Positive coaching is extremely important to Sarah who began gymnastics at the age of eight. Despite her strength, natural athleticism, determination, and focus, when she was ten one coach told her that she was too tall and too old to go far in gymnastics. Moving to a different gym with a more positive mindset, she competed at state level for many years, becoming Victorian State Champion in 2009.
Sarah’s mother was a competitive netball player. Naturally, she wanted her daughter to follow in her footsteps, but Sarah was made for gymnastics. Her aunt noticed it on the playground when Sarah was just five years old. She was a natural climber with a knack for tumbling, so artistic gymnastics was a perfect fit.
Every skill Sarah learned in the gym contributed to her prowess as a ninja athlete. The fact that all the Peninjas had a foundation in gymnastics made them formidable competitors on the course. “Technically, we have been training our whole lives for this,” Sarah says.
“Sport is the answer to life in my eyes,” she says. Sarah believes gymnastics is particularly beneficial because its focus on both fine and gross motor skills sets the foundation for other learning such as reading and writing and the spatial awareness skills that are critical in navigating through life.
Sarah loves coaching. She started working with young athletes training for competition when she was just fourteen, but she actually prefers recreational coaching. She finds it more rewarding. At Peninsula Gymnastics she has had the opportunity to work with a wide variety of young people. She’s found working with children with disabilities particularly fulfilling.
Helping people is a real passion for Sarah. Not only is she dedicated to her work as a gymnastics coach, she also runs a charity-based business called Free Hearts. Its focus is on helping people struggling with mental illness. Free Hearts is an events management business that donates a portion of its proceeds to mental health organisations such as Headspace.
Having struggled with anxiety, Sarah is passionate about raising awareness around mental health and connecting people to resources and organisations that can help.
She knows first hand how important support is in building resilience and coming out of tough times.
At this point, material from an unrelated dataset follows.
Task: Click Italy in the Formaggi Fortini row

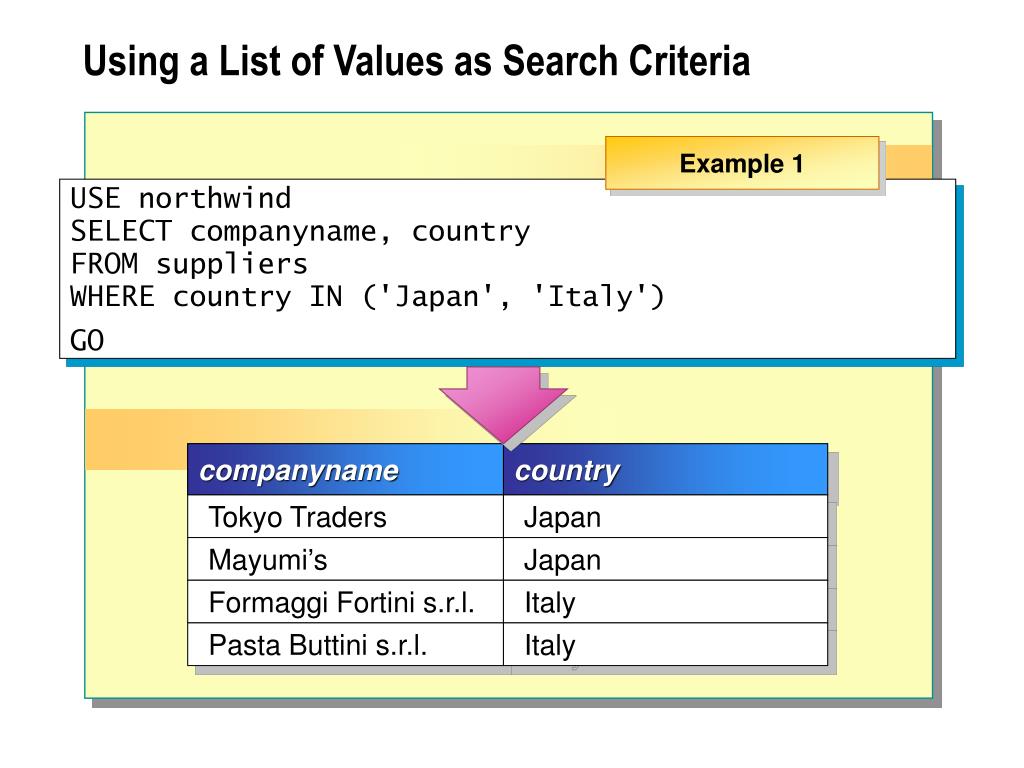Action: point(550,603)
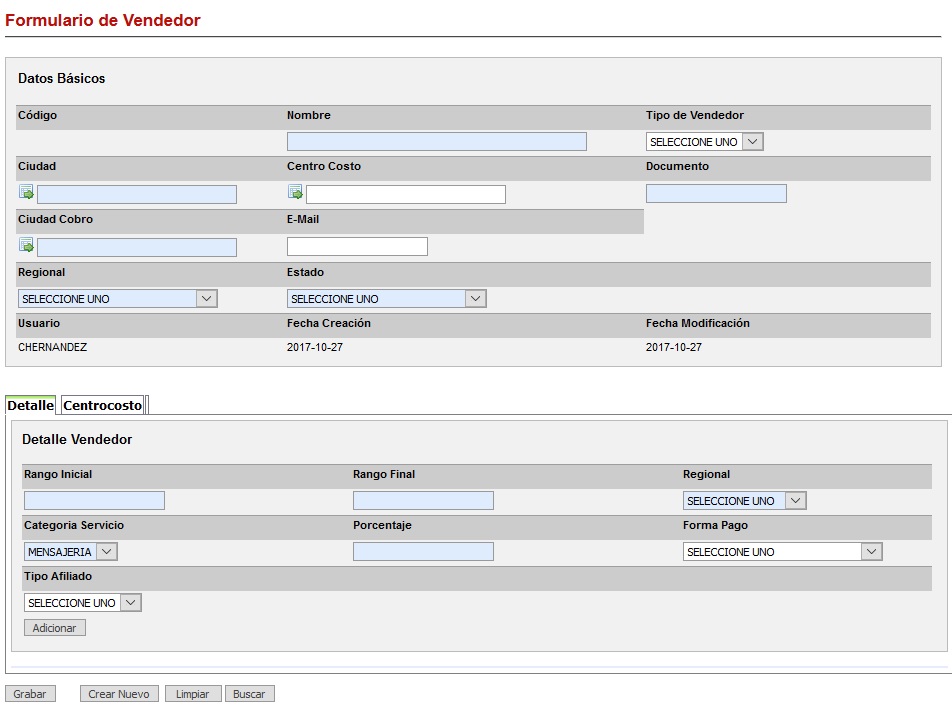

To be a ninja warrior, one has to be tough physically and emotionally. It’s about as demanding as extreme sports gets and the clock is ticking the whole time.
Challenges aside, it is fun and exciting to run the Australian Ninja Warrior gauntlet. For Sarah, one of the most exciting parts was the unknown. Contestants do not get the opportunity to try the course in advance. They are only shown the course a couple of hours ahead of attempting it.
For Sarah, the filming of the show was a lot of fun. Being part of a television production was a whole new experience and one she found really interesting. Half way through filming it got a whole lot more interesting as COVID-19 lockdown changed everything.
Family and friends went home, staffing was drastically reduced and police came in to make sure social distancing was enforced. Sarah was really impressed with the troubleshooting skills of the producers and the way production was modified so the show could go on.
Sarah says she’d be happy to go on the show again. It was great to be doing the course with her fellow Peninjas and partner Ashlin, but her own sense of accomplishment and proving to herself that she could do it was the most rewarding part of the experience. Peninja mission accomplished.